- DIRECTIONS FOR THIS TASK
Copy out each of the following items word for word, keeping every line.

- TASK DATA
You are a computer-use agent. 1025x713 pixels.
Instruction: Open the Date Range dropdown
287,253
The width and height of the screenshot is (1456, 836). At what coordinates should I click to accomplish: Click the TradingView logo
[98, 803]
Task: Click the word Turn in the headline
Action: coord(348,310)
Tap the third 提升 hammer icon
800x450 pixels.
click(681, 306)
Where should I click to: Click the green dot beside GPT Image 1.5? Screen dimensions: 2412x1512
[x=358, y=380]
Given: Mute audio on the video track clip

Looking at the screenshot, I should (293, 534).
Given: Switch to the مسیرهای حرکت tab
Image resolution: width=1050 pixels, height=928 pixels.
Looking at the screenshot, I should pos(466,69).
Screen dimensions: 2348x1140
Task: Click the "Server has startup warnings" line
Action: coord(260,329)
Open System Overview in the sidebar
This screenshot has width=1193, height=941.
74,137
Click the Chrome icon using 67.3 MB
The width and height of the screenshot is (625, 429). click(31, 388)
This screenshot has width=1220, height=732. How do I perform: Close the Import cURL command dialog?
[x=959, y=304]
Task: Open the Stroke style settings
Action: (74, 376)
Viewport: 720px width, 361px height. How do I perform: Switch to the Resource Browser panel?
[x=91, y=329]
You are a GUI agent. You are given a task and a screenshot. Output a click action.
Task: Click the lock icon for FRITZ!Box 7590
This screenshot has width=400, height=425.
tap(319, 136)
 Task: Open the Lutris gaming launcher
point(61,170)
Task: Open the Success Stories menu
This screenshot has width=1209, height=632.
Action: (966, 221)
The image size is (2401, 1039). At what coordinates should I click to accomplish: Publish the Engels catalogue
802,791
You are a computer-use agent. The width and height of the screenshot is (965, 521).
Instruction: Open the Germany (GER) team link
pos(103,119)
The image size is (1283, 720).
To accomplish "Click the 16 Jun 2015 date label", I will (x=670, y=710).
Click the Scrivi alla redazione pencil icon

- EXERCISE SOLUTION
You are a computer-use agent. 1025x713 pixels.
Instruction: Open the Date Range dropdown
287,253
The width and height of the screenshot is (1456, 836). At what coordinates should I click to accomplish: Click the TradingView logo
[98, 803]
Task: Click the word Turn in the headline
Action: coord(348,310)
Tap the third 提升 hammer icon
800x450 pixels.
click(681, 306)
Where should I click to: Click the green dot beside GPT Image 1.5? Screen dimensions: 2412x1512
[x=358, y=380]
Given: Mute audio on the video track clip

Looking at the screenshot, I should (293, 534).
Given: Switch to the مسیرهای حرکت tab
Image resolution: width=1050 pixels, height=928 pixels.
Looking at the screenshot, I should pos(466,69).
Screen dimensions: 2348x1140
Task: Click the "Server has startup warnings" line
Action: coord(260,329)
Open System Overview in the sidebar
This screenshot has width=1193, height=941.
74,137
Click the Chrome icon using 67.3 MB
The width and height of the screenshot is (625, 429). click(31, 388)
This screenshot has width=1220, height=732. How do I perform: Close the Import cURL command dialog?
[x=959, y=304]
Task: Open the Stroke style settings
Action: (74, 376)
Viewport: 720px width, 361px height. How do I perform: Switch to the Resource Browser panel?
[x=91, y=329]
You are a GUI agent. You are given a task and a screenshot. Output a click action.
Task: Click the lock icon for FRITZ!Box 7590
This screenshot has width=400, height=425.
tap(319, 136)
 Task: Open the Lutris gaming launcher
point(61,170)
Task: Open the Success Stories menu
This screenshot has width=1209, height=632.
Action: (966, 221)
The image size is (2401, 1039). At what coordinates should I click to accomplish: Publish the Engels catalogue
802,791
You are a computer-use agent. The width and height of the screenshot is (965, 521).
Instruction: Open the Germany (GER) team link
pos(103,119)
The image size is (1283, 720).
To accomplish "Click the 16 Jun 2015 date label", I will (x=670, y=710).
Click the Scrivi alla redazione pencil icon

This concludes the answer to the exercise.